7 Benefits to Building a Solid Procurement Strategy & How To Do It [2024]
Procurement professionals are always looking for ways to add value and reduce the cost of procurement. As one of the largest areas of spend for most companies, keeping indirect procurement spending within budget while obtaining high-quality and reliable service from vendors is a high priority.
As a result, procurement teams developed various methods to help their organization reach its business goals while improving overall financial performance. These procurement strategies are essential for any organization, especially those focused on solid growth, stability, and protecting the bottom line.
Today we’ll walk you through choosing and implementing the right procurement strategies for your organization. This article speaks to the fundamental aspects of building a better procurement practice, including:
- What is a procurement strategy?
- What are the different types of procurement strategies?
- Why is procurement strategy important?
- What are the benefits of implementing procurement strategies?
- How do you build effective procurement strategies?
Download the free guide: The Procurement Strategy Playbook for Modern Businesses
What is a procurement strategy?
Procurement strategies are an organization's plans and methods for acquiring goods and services efficiently and cost-effectively.

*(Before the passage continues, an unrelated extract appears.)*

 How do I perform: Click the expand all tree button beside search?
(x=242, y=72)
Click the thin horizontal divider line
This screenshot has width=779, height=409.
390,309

Companies use procurement strategies to ensure they partner with trustworthy suppliers, take advantage of pricing benefits, lower their risk profile, and manage the overall procurement process.
These practices go beyond transactional procurement relationships toward building a long-term, lasting network of suppliers that meet or exceed expectations. Such collaborations often yield better pricing and offer additional benefits that make procurement an efficient part of helping the business run more smoothly.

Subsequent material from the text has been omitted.